To overcome these problems, academics are gradually turning to automatic feature extraction models based on deep learning. Long Short-Term Memory (LSTM) and Convolutional Neural Network (CNN) models are widely used in the field of network traffic analysis. Zhou et al.11 proposed a CNN-based crypto-malicious traffic detection method to analyze the traffic data by transforming it into grayscale images and achieved a high accuracy rate. Similarly, Li et al.12 used an LSTM model to capture the temporal features of the traffic during cryptographic handshake, and demonstrated better generalization ability in detecting malicious traffic. Although deep learning approaches reduce the reliance on manual feature extraction to some extent, existing models primarily focus on global traffic behavior. They often overlook fine-grained semantic interactions during the cryptographic handshake. This may lead to degradation of detection performance under complex attack patterns.

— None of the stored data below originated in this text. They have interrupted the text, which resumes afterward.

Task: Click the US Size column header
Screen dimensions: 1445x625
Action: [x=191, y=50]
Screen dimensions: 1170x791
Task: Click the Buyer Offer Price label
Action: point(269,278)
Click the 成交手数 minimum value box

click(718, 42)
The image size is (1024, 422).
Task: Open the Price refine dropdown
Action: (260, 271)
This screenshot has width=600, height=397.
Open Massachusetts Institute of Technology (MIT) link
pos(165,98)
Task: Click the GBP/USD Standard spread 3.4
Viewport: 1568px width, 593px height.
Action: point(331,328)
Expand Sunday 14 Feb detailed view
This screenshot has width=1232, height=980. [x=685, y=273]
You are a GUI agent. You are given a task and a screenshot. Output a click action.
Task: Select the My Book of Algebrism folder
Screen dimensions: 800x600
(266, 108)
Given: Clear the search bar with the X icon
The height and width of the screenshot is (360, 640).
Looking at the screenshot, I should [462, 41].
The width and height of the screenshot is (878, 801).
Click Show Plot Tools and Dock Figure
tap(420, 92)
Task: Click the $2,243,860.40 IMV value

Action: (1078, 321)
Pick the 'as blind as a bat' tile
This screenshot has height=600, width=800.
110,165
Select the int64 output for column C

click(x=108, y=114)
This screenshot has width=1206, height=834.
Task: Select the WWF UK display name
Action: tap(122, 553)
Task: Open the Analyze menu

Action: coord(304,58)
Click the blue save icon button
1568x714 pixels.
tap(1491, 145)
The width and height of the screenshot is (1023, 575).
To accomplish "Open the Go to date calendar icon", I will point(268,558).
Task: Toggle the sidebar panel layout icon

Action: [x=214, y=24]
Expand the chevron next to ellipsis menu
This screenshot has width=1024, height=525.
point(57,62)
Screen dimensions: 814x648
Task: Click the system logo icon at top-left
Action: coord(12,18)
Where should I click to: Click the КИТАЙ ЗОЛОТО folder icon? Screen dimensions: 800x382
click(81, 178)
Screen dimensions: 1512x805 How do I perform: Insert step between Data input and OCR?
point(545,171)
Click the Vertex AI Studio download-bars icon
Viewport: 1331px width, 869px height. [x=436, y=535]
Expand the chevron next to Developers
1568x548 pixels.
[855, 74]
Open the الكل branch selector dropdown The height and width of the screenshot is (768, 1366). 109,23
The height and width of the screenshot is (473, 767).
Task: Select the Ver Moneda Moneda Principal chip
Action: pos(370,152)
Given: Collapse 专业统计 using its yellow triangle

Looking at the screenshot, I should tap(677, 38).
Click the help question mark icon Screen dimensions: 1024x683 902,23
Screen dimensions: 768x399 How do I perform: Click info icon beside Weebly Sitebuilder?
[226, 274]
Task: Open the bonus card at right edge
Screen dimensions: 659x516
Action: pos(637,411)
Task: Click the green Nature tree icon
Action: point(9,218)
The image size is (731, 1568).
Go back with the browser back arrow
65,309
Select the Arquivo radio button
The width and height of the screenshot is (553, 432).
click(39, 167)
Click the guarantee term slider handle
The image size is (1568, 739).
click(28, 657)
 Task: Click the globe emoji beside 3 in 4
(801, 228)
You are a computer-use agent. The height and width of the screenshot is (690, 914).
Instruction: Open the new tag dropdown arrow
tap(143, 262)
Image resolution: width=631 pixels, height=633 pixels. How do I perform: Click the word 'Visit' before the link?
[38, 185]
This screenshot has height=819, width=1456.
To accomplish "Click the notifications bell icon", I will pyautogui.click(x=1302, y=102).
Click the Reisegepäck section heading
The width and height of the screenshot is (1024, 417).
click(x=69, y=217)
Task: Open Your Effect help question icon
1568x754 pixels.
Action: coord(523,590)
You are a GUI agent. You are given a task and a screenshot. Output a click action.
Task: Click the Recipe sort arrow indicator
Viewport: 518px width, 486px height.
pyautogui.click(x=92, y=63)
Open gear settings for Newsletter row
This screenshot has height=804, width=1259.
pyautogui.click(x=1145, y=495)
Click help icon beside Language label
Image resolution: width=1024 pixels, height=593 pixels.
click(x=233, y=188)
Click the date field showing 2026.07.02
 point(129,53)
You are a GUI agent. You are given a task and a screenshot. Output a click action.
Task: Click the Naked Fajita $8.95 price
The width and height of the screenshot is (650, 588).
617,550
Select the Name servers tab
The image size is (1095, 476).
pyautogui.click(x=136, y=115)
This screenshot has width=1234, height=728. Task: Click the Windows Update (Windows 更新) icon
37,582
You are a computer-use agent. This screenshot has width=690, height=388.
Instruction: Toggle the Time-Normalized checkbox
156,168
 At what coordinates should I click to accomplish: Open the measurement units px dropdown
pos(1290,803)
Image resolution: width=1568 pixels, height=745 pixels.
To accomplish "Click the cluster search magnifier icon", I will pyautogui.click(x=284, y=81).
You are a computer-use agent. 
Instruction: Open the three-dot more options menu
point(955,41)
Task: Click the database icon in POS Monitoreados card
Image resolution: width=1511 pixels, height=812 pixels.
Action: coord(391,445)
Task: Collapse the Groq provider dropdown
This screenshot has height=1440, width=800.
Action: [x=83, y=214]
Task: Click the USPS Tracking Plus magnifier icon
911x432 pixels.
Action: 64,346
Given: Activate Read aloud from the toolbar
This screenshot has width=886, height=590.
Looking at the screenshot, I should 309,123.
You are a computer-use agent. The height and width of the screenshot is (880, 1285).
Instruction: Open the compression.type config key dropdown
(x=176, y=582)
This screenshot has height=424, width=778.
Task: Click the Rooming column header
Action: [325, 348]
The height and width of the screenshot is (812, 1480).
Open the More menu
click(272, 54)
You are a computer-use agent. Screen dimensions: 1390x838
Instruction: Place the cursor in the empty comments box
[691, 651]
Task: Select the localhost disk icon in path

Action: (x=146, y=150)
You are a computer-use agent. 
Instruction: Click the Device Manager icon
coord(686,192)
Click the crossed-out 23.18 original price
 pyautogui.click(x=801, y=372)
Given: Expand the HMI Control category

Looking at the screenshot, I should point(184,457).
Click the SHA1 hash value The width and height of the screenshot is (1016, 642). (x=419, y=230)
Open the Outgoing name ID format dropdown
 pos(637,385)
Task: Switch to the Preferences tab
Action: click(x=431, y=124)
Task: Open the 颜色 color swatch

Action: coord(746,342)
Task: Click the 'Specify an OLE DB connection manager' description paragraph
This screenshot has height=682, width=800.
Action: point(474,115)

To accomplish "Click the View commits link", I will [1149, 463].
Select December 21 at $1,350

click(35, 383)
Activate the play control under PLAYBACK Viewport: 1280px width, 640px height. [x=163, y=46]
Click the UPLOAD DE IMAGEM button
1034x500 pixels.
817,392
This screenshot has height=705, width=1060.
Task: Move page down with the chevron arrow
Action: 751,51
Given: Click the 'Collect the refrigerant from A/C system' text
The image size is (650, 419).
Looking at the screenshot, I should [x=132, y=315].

Existing cryptographic malicious traffic detection methods still face a number of challenges when dealing with diverse and complex attack methods. First, decryption-based methods have significant problems in privacy protection and real-time performance, making it difficult to be applied on a large scale. Second, traffic statistical feature-based detection methods exhibit insufficient generalization capabilities when dealing with complex encryption protocols or dynamic traffic. Finally, although deep learning methods provide new ideas for detection, they lack effective modeling of local behaviors of traffic (e.g., key field interactions during handshaking), making it difficult to adequately capture multi-level traffic semantic information. To solve these problems, this paper proposes a cryptographic malicious flow detection method based on E-MGFlow. E-MGFlow integrates field-level and packet-level flow behaviors by modeling semantic representations at multiple granularities. It leverages the multi-head attention mechanism and the bidirectional long short-term memory network (BiLSTM) to capture both local and global interaction features, significantly enhancing detection accuracy and efficiency.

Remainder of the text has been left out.